_ACTIVITÉS_:
a - Répondez à ces questions d'après l'extrait sur la dengue à La Réunion.
(i) Combien de sérotypes de la dengue existe-t-il chez l'homme ?
(ii) Depuis quelle année un vaccin est-il disponible ?
(iii) À partir de quand la transmission du virus a-t-elle repris sur l'île ?
b - Poursuivez l'extrait sur la dengue à La Réunion après sa dernière phrase.

_EXTRAIT_:
Pourquoi est-ce important ?

Aedes albopictus est le principal vecteur du virus de la dengue sur l’île de La Réunion. Il existe quatre sérotypes de la dengue (DENV1, 2, 3 et 4) chez l'homme. Après infection, l'immunité contre le sérotype incriminé persiste toute la vie, mais est transitoire pour les autres. Le risque de forme grave est plus fort en cas d'infections secondaires, et lorsque l'intervalle entre les infections est plus long. Il n'existe pas de traitement antiviral spécifique, mais la prise en charge adaptée des cas les plus graves est associée à un bon pronostic. Par ailleurs, un vaccin est disponible depuis 2018, mais il nécessite une infection préalable et devrait être complété par un vaccin vivant atténué, récemment autorisé par l'EMA et ne nécessitant pas d’infection préalable.

Sur l’île de La Réunion, localement, les quarante dernières années ont été caractérisées par des cas essentiellement sporadiques, mais la transmission du virus de la dengue a repris à partir de l'hiver 2017. Depuis, des épidémies saisonnières surviennent régulièrement. Afin d’évaluer l’évolution épidémique au cours des années, des chercheurs ont exploité les données du système de surveillance des arbovirus qui est en place localement.

Entrées de données enregistrées:
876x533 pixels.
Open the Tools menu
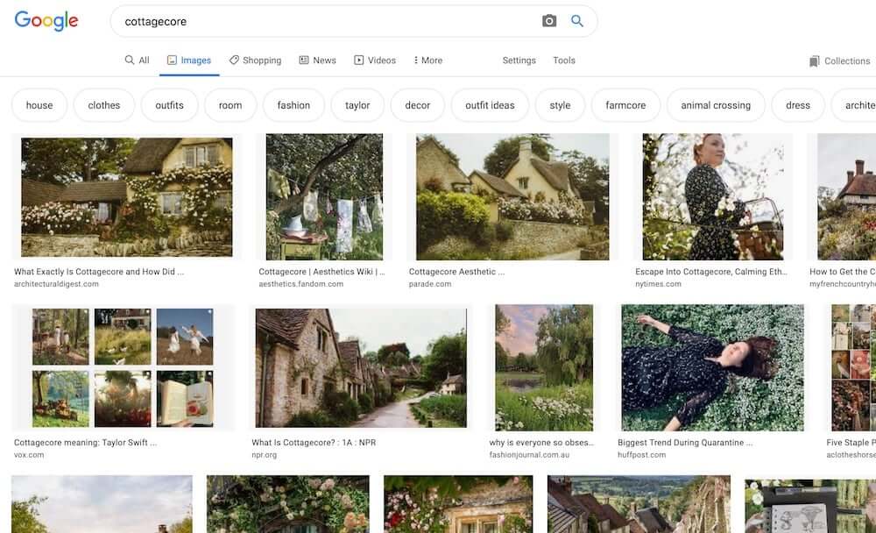(x=563, y=60)
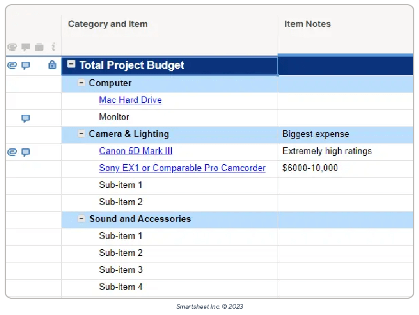Select the Item Notes column header

[x=307, y=24]
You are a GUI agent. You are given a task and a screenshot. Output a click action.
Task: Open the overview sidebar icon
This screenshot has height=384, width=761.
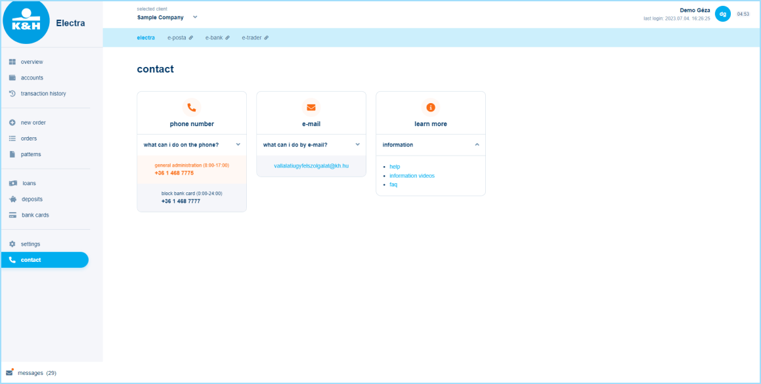[x=11, y=62]
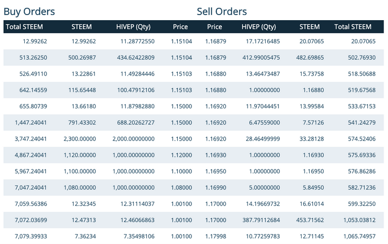The image size is (388, 244).
Task: Click the sell price 1.16930
Action: pyautogui.click(x=216, y=155)
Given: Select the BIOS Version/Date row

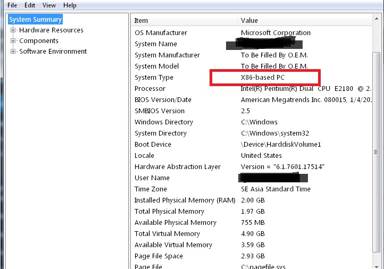Looking at the screenshot, I should tap(163, 100).
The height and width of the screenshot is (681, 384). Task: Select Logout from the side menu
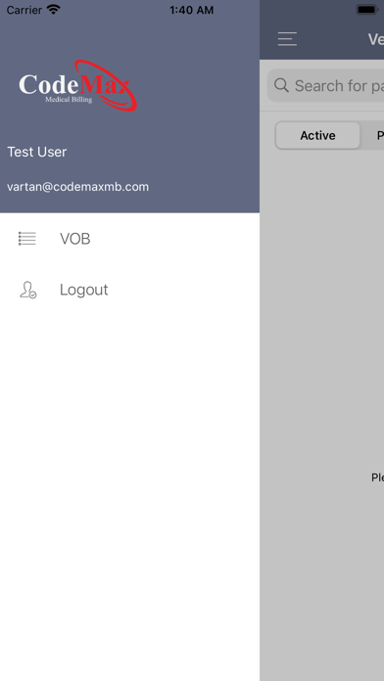pos(129,290)
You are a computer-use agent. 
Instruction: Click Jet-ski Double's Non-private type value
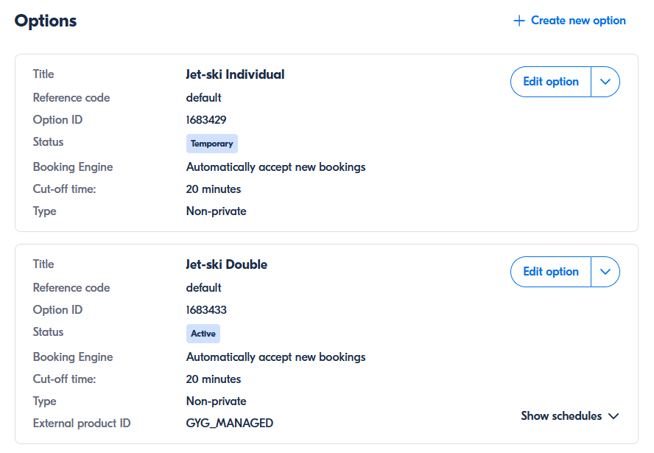point(216,401)
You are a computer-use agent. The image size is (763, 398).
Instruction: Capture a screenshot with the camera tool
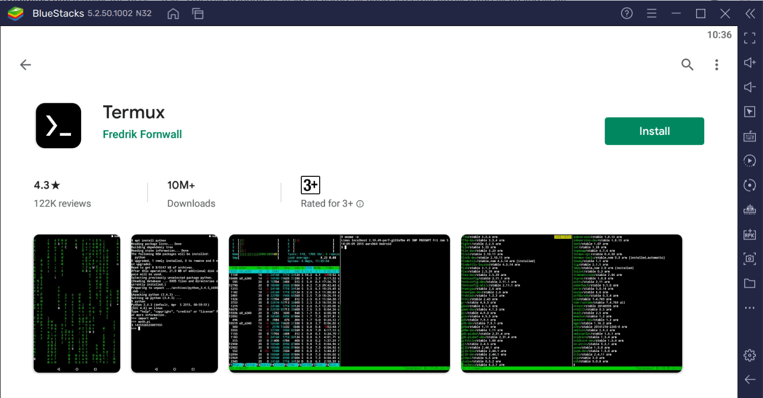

_CORRIGÉ DES EXERCICES_:
a -
(i) Quatre : DENV1, 2, 3 et 4.
(ii) Depuis 2018.
(iii) À partir de l'hiver 2017.

b -
Méthodologie

La dengue est une maladie à déclaration obligatoire et les données sont compilées par le système de surveillance. Le suivi épidémiologique permet de localiser précisément et rapidement les foyers de circulation virale et de mettre en place des mesures ciblées de lutte antivectorielle. Par ailleurs, le laboratoire national de référence des arbovirus de l'île de La Réunion assure la surveillance des sérotypes au cours des phases interépidémiques, épidémiques (à partir d’échantillons représentatifs) et, dans la mesure du possible, les cas importés, sévères, mortels, et/ou atypiques. Enfin, le réseau Sentinelles de médecins généralistes permet d'estimer le nombre de cas d’un syndrome évocateur de type dengue pendant les périodes épidémiques, tandis que les données de l'Organisation de la Surveillance Coordonnée des Urgences (OSCOUR) et des principaux hôpitaux permettent d’estimer l'activité liée à la dengue dans les services d'urgence et hospitaliers respectivement.

Principaux résultats

Entre 2018 et 2021, quatre foyers saisonniers de dengue d'intensité croissante ont été détectés à La Réunion, tous commençant rapidement en semaines 8 et 9, atteignant un pic entre les semaines 16 et 19 et diminuant rapidement en semaines 24 et 25 (début de l'hiver).

Le taux de notification des cas de dengue est passé de 784 à 3.417 pour 100.000 entre 2018 et 2021(diminution en 2020 liée au confinement dû au Covid-19). En 2021, 60.000 cas ont été notifiés. Le nombre de cas pédiatriques a augmenté de 8% à 15% entre 2018 et 2021. Plus de 10% de la population de deux villes de l’ouest, la zone la plus touchée, ont été infectés en 2021. Si le nord et l’est le sont moins, le nombre de notifications a toutefois été multiplié par trois ou cinq dans deux villes. Par ailleurs, 150.000 cas évocateurs ont été notifiés au cours de la période analysée. Le nombre de tests PCR positifs a aussi augmenté de 28 à 38% sur la période.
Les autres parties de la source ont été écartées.